In today's feeble labor market, employees should steer clear of these five actions that could detour your career track.
A surefire way to ensure you never move up the corporate ladder is to become complacent in your job. Even if you are good at what you do, if you rarely go above and beyond what's required, you're likely to get passed over when it comes promotion time. According to career experts, the nine-to-five employees that only focus on their specific job title are less likely to succeed in their career.
"[You better] try to set yourself apart from your co-workers or ensure your accomplishments are noted," says Joel Garfinkle, author of Getting Ahead: Three Steps to Take Your Career to the Next Level. "When it comes time for promotion, your go-getting peers will be first in line for that next coveted opportunity."

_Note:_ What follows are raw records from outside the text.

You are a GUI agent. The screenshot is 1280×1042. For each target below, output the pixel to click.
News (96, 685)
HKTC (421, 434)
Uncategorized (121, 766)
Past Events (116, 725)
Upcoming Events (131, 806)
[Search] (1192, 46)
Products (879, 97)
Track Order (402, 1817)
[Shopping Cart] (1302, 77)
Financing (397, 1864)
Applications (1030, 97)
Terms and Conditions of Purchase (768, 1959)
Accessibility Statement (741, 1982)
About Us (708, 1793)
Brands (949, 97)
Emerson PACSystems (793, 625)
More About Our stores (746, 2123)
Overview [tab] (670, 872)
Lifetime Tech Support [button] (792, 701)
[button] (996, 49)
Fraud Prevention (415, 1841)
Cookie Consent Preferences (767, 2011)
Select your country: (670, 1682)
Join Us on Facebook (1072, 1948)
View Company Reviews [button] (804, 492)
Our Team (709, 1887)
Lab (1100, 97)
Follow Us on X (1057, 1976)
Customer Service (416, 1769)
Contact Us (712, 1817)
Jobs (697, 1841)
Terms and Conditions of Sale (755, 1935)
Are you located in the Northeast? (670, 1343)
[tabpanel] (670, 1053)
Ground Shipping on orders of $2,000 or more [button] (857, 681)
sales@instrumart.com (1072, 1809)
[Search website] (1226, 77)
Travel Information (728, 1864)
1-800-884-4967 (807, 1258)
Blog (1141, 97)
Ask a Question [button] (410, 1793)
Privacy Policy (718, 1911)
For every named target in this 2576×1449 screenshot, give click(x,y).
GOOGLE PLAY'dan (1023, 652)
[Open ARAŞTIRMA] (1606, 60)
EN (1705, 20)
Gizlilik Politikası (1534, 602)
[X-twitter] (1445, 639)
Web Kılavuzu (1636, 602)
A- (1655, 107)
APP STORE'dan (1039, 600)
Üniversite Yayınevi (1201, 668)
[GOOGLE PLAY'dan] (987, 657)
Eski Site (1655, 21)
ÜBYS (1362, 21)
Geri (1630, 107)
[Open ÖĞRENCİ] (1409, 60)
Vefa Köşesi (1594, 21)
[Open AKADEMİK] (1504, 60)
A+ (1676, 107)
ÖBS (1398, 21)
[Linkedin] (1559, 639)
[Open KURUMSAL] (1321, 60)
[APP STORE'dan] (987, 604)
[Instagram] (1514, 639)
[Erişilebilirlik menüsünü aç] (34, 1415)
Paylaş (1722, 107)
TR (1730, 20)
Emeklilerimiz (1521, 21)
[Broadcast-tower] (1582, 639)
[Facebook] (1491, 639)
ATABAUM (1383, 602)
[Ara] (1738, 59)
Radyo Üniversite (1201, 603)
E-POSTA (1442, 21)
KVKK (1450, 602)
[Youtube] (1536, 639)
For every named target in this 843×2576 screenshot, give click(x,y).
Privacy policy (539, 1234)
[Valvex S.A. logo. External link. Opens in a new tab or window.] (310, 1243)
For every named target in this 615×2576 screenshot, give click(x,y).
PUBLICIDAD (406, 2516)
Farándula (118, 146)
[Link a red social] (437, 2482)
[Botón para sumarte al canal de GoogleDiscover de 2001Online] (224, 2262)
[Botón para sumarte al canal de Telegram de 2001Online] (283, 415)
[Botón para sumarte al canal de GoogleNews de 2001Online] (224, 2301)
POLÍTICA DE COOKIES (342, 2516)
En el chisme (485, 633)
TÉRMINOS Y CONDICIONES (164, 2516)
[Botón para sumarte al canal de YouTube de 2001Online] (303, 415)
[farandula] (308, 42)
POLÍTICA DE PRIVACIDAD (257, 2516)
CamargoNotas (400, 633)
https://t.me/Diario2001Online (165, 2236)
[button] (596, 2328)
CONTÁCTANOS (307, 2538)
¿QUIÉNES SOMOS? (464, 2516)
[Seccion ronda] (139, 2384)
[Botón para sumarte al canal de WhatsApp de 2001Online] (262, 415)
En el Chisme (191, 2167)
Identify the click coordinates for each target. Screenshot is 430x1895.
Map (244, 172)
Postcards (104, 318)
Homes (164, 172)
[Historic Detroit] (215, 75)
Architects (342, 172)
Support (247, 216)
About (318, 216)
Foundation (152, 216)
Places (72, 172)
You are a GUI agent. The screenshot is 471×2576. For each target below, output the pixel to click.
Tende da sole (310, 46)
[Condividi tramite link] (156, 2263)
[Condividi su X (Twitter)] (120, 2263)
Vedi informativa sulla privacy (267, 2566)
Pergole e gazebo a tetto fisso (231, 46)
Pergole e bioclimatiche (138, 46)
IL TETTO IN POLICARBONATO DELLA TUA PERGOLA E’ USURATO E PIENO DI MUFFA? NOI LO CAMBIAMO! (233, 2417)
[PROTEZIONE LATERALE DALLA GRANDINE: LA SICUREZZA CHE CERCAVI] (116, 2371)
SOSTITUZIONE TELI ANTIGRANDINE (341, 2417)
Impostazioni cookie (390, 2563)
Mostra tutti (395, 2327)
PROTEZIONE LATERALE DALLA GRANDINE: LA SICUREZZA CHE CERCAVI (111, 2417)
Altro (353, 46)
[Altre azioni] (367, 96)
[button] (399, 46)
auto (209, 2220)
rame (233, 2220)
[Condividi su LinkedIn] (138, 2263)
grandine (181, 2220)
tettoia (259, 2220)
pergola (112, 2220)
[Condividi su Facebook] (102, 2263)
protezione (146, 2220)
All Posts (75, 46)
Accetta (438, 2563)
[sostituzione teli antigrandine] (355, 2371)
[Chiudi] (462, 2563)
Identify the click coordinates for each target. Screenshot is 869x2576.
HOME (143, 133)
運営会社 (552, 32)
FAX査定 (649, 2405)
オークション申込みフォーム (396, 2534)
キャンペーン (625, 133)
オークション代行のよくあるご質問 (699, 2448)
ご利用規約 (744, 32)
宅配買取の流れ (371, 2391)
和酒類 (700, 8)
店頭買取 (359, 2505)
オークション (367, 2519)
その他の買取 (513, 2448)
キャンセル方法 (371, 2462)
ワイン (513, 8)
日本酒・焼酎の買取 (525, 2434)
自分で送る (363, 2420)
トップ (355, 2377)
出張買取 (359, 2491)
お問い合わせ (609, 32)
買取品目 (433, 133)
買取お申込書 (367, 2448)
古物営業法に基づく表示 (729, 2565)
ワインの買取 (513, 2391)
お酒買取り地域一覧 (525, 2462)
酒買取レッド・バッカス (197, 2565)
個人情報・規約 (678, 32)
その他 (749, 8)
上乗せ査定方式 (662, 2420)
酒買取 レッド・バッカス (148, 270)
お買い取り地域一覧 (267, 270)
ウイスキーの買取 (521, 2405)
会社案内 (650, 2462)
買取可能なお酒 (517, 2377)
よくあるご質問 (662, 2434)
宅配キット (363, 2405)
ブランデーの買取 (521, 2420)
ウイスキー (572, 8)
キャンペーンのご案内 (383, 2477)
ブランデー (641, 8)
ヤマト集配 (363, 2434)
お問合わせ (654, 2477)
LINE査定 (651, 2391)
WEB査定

Change can be good, but shifting gears to do something completely different than your expertise can sabotage your career, warns Mark Jaffe, president of executive search firm Wyatt & Jaffe.
Let's say you're an established investment banker at a firm and you suddenly decide to take a sabbatical to build houses for poor people in an undeveloped country. While it's honorable, it could signal to the higher ups you can't handle the job, says Jaffe. "You shouldn't take an extended period of time away from work doing something completely not career related," says Jaffe. "It sends the message that something came unraveled."
Holding onto all the responsibilities and failing to delegate work or work with a team because you think you can do the best job can back fire.
"It becomes impossible to promote you because you've become so necessary in that role no one else can step up," says Chuck Fried, president and chief executive of technology staffing company TxMQ.
He suggests managers surround themselves with smarter people to build a team of over achievers that can easily transition into the role.
Chances are when you were hired you were full of energy and excitement and eager to take on any task. You were out to change and better the company, but the newness is bound to wear off and too often apathy sets in.
Apathetic workers typically care less about the company's well-being and are more apt to focus just on having a job and a paycheck instead of a career, says Garfinkle. "Once you've lost your passion, this apathy for the company's future is bound to lead to lackluster performance that may not just put your career on hold, but put it into a complete tailspin."
Switching Jobs too often
It's acceptable to switch jobs for higher positions, but too many lateral moves can damage your career over the long run.
"Making too many moves is a career killer," says Jaffe. "If you change jobs every two years, or every three or four years in some professions, you will look like a high-plains drifter without a home."
Jaffe says when his firm is searching for an attorney for a client he won't consider at any candidates that haven't stayed at the firm for at least four years and prefers those with six or more years with a company.
"It says you are not willing or able to pay your dues in one place," says Jaffe. "You don't stay long enough to prove your value or lack thereof."